Lithuania’s energy ministry has submitted an appeal to a Stockholm Appellate Court seeking to override the  Swedish Arbitration Institute’s June 2016 ruling on a gas dispute with Gazprom. Lithuania had sought €1.5bn in compensation for overcharges between 2006 and 2015, but failed to convince.

“We are doing it because we at the ministry think that the [SAI] ruling was not in Lithuania’s interests, therefore the attempt to have it overridden at the Appeals institution,” Mantas Dubauskas, a senior advisor to Lithuania’s energy minister Rokas Masiulis, explained to NGW.

Lithuania ascribed its failure to convince the court to being unable to show a specific breach of the agreement between Lietuvos Dujos and Gazprom, the Russian exporter bought into the company. The agreement was couched in abstract terms and conditions, saying that Gazprom would supply gas at a fair price. But since then, Lithuania argued, the gas price formula has changed several times, while buyers in Estonia and Latvia have since seen price cuts.

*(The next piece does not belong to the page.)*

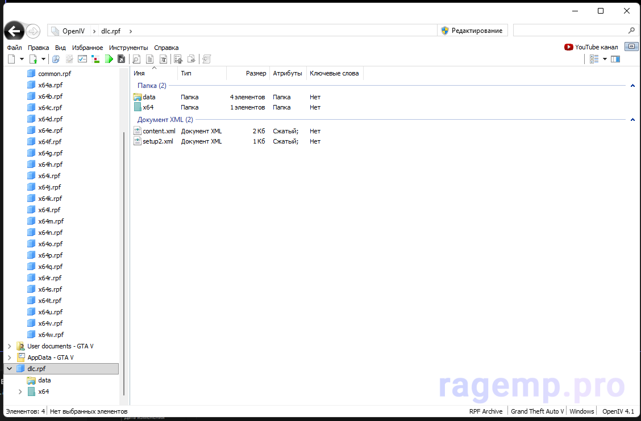Toggle the preview pane layout icon
This screenshot has height=421, width=641.
[x=615, y=59]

However experts are not hopeful that Lithuania will win, with one describing its chances as “close to zero. First, there’s no practice to appeal arbitral rulings. Second, as plaintiff, Lithuania has not provided any evident procedural infringements in the deliberations at the SCC. Third, I haven’t heard of any new arguments to the case and, fourth, the whole thing now seems as the outgoing Lithuanian Government’s endeavor to patch up its incapability at the SCC Arbitration. The decision to get its ruling reviewed has obviously been driven by some political motifs of which I can speculate,” Arvydas Sekmokas, a former Lithuanian energy minister, told NGW.